What you are asked to do → For each line below that includes the word "agent", make a copy.

Collected data entries →

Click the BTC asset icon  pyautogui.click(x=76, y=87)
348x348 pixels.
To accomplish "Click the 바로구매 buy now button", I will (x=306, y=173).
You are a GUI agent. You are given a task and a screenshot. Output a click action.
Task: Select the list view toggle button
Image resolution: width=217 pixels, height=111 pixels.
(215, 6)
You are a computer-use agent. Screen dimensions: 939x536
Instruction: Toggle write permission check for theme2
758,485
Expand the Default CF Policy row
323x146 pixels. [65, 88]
...
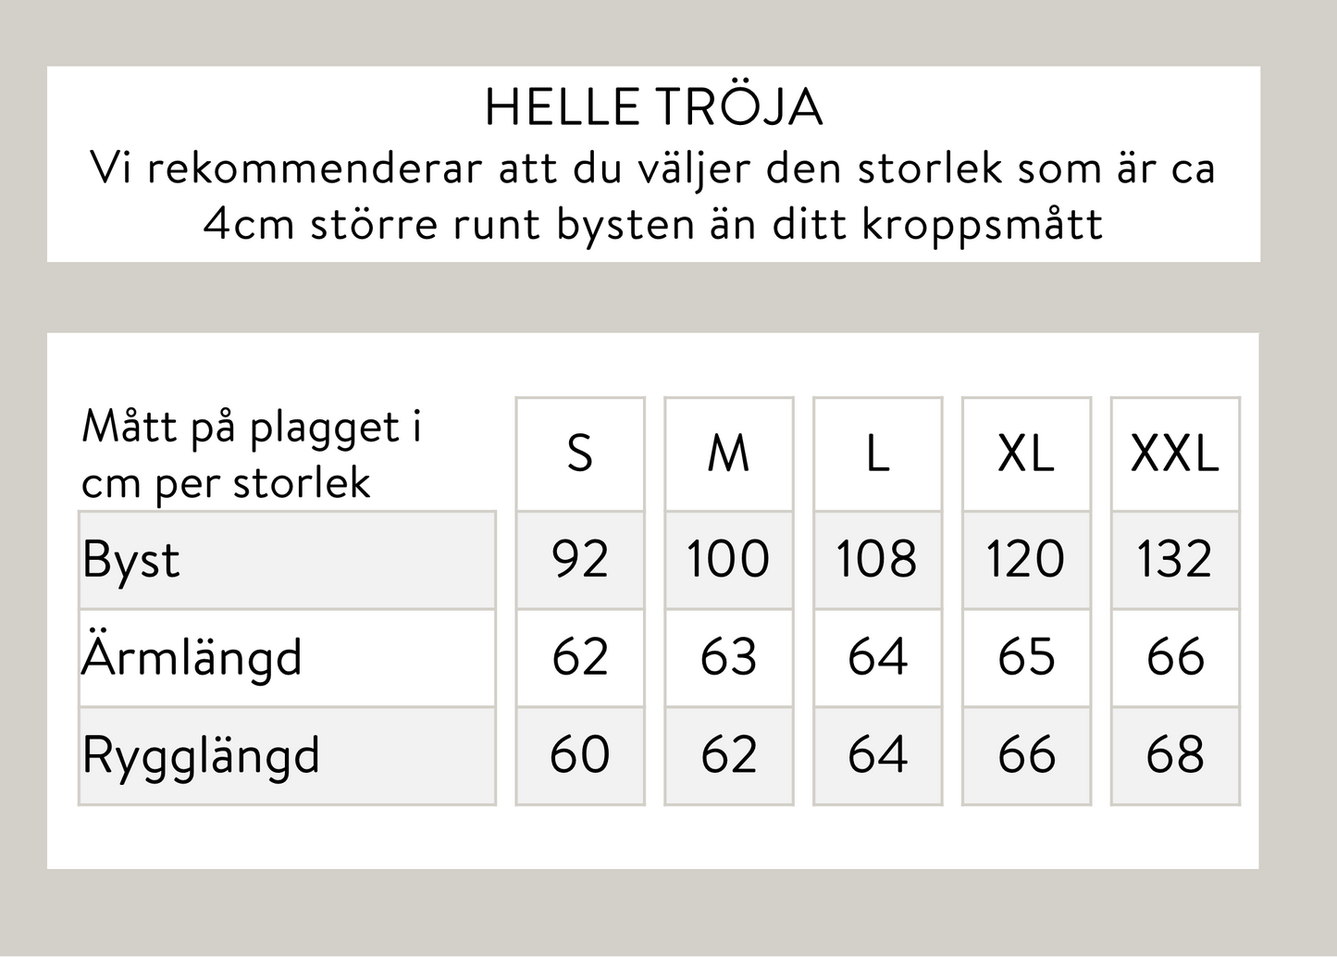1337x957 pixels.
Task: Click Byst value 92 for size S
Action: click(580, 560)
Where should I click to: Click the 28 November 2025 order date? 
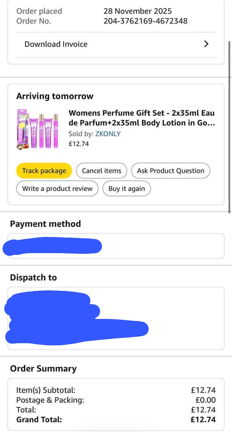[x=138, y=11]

Expected answer →
You are a GUI agent. You are given a task and a screenshot. Output a click action.
You are a computer-use agent. Screen dimensions: 939x536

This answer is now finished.